**Supplied information**
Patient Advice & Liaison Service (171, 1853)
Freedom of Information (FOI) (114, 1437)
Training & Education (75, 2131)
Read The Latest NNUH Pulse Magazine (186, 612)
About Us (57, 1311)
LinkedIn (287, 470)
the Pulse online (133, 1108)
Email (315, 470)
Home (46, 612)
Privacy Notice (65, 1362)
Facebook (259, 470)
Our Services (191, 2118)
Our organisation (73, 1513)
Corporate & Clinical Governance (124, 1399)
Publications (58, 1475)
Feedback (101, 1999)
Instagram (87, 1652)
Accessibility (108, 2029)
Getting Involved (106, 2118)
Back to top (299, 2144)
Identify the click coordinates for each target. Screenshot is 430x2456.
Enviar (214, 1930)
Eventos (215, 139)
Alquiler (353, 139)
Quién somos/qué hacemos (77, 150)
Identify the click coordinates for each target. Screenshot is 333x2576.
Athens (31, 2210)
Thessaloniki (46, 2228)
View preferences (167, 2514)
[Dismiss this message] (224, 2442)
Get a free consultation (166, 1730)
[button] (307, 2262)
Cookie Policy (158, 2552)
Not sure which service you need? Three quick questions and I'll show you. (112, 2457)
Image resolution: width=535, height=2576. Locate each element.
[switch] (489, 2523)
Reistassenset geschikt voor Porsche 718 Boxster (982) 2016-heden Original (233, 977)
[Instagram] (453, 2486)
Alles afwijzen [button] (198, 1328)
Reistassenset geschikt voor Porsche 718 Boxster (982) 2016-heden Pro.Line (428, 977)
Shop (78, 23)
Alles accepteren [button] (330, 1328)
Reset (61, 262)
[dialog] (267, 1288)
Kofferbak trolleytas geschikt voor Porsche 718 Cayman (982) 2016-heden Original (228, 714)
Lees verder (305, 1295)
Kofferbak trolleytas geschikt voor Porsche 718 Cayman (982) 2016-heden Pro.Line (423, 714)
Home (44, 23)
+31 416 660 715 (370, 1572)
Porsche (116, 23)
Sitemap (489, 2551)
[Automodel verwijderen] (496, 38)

**Exercise goal**
Could you output the lines above, exactly as written, from the one containing "Feedback (101, 1999)" through the last, with both ends included and no others?

**Output below**
Feedback (101, 1999)
Instagram (87, 1652)
Accessibility (108, 2029)
Getting Involved (106, 2118)
Back to top (299, 2144)
Identify the click coordinates for each target. Screenshot is 430x2456.
Enviar (214, 1930)
Eventos (215, 139)
Alquiler (353, 139)
Quién somos/qué hacemos (77, 150)
Identify the click coordinates for each target. Screenshot is 333x2576.
Athens (31, 2210)
Thessaloniki (46, 2228)
View preferences (167, 2514)
[Dismiss this message] (224, 2442)
Get a free consultation (166, 1730)
[button] (307, 2262)
Cookie Policy (158, 2552)
Not sure which service you need? Three quick questions and I'll show you. (112, 2457)
Image resolution: width=535, height=2576. Locate each element.
[switch] (489, 2523)
Reistassenset geschikt voor Porsche 718 Boxster (982) 2016-heden Original (233, 977)
[Instagram] (453, 2486)
Alles afwijzen [button] (198, 1328)
Reistassenset geschikt voor Porsche 718 Boxster (982) 2016-heden Pro.Line (428, 977)
Shop (78, 23)
Alles accepteren [button] (330, 1328)
Reset (61, 262)
[dialog] (267, 1288)
Kofferbak trolleytas geschikt voor Porsche 718 Cayman (982) 2016-heden Original (228, 714)
Lees verder (305, 1295)
Kofferbak trolleytas geschikt voor Porsche 718 Cayman (982) 2016-heden Pro.Line (423, 714)
Home (44, 23)
+31 416 660 715 (370, 1572)
Porsche (116, 23)
Sitemap (489, 2551)
[Automodel verwijderen] (496, 38)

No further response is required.